## Work to be completed
Rewrite the rows below, replacing "Screen dimensions" with "Display size" and leaving everything else unchanged.

++++++++++

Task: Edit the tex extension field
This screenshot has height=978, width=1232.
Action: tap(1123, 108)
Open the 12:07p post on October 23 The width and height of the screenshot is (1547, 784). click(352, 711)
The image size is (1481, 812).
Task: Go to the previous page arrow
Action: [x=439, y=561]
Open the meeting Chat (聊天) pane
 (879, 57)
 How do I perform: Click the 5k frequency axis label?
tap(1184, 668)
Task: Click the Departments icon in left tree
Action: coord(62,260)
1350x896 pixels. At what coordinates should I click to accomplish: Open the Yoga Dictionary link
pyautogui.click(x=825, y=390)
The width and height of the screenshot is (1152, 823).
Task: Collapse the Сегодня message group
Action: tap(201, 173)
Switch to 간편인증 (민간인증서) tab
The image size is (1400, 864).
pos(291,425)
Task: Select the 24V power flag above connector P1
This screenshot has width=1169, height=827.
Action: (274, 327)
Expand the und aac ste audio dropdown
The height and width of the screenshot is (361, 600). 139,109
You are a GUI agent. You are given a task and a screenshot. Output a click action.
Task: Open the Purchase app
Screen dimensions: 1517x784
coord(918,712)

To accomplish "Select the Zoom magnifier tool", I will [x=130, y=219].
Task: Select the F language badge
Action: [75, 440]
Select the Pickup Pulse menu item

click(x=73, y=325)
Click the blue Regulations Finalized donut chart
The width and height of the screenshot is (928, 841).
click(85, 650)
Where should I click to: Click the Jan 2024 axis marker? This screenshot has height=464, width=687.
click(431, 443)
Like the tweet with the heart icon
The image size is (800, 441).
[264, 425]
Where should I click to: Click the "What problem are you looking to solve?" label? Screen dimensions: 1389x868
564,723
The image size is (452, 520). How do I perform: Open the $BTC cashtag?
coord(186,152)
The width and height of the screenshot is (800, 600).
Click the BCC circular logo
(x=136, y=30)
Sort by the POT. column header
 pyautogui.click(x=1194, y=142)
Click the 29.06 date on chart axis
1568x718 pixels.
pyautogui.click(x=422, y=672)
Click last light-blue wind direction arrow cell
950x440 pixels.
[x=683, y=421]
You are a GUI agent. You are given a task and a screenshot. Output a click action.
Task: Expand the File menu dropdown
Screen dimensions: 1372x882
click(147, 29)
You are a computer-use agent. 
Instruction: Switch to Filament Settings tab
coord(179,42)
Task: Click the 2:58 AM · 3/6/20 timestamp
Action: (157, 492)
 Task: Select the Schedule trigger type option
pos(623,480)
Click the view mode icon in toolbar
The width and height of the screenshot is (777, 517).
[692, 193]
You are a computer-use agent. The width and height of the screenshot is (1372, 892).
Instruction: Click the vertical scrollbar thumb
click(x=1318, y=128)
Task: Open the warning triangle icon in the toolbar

++++++++++

## The response
Task: Edit the tex extension field
This screenshot has height=978, width=1232.
Action: tap(1123, 108)
Open the 12:07p post on October 23 The width and height of the screenshot is (1547, 784). click(352, 711)
The image size is (1481, 812).
Task: Go to the previous page arrow
Action: [x=439, y=561]
Open the meeting Chat (聊天) pane
 (879, 57)
 How do I perform: Click the 5k frequency axis label?
tap(1184, 668)
Task: Click the Departments icon in left tree
Action: coord(62,260)
1350x896 pixels. At what coordinates should I click to accomplish: Open the Yoga Dictionary link
pyautogui.click(x=825, y=390)
The width and height of the screenshot is (1152, 823).
Task: Collapse the Сегодня message group
Action: tap(201, 173)
Switch to 간편인증 (민간인증서) tab
The image size is (1400, 864).
pos(291,425)
Task: Select the 24V power flag above connector P1
This screenshot has width=1169, height=827.
Action: (274, 327)
Expand the und aac ste audio dropdown
The height and width of the screenshot is (361, 600). 139,109
You are a GUI agent. You are given a task and a screenshot. Output a click action.
Task: Open the Purchase app
Display size: 1517x784
coord(918,712)

To accomplish "Select the Zoom magnifier tool", I will [x=130, y=219].
Task: Select the F language badge
Action: [75, 440]
Select the Pickup Pulse menu item

click(x=73, y=325)
Click the blue Regulations Finalized donut chart
The width and height of the screenshot is (928, 841).
click(85, 650)
Where should I click to: Click the Jan 2024 axis marker? This screenshot has height=464, width=687.
click(431, 443)
Like the tweet with the heart icon
The image size is (800, 441).
[264, 425]
Where should I click to: Click the "What problem are you looking to solve?" label? Display size: 1389x868
564,723
The image size is (452, 520). How do I perform: Open the $BTC cashtag?
coord(186,152)
The width and height of the screenshot is (800, 600).
Click the BCC circular logo
(x=136, y=30)
Sort by the POT. column header
 pyautogui.click(x=1194, y=142)
Click the 29.06 date on chart axis
1568x718 pixels.
pyautogui.click(x=422, y=672)
Click last light-blue wind direction arrow cell
950x440 pixels.
[x=683, y=421]
You are a GUI agent. You are given a task and a screenshot. Output a click action.
Task: Expand the File menu dropdown
Display size: 1372x882
click(147, 29)
You are a computer-use agent. 
Instruction: Switch to Filament Settings tab
coord(179,42)
Task: Click the 2:58 AM · 3/6/20 timestamp
Action: (157, 492)
 Task: Select the Schedule trigger type option
pos(623,480)
Click the view mode icon in toolbar
The width and height of the screenshot is (777, 517).
[692, 193]
You are a computer-use agent. The width and height of the screenshot is (1372, 892).
Instruction: Click the vertical scrollbar thumb
click(x=1318, y=128)
Task: Open the warning triangle icon in the toolbar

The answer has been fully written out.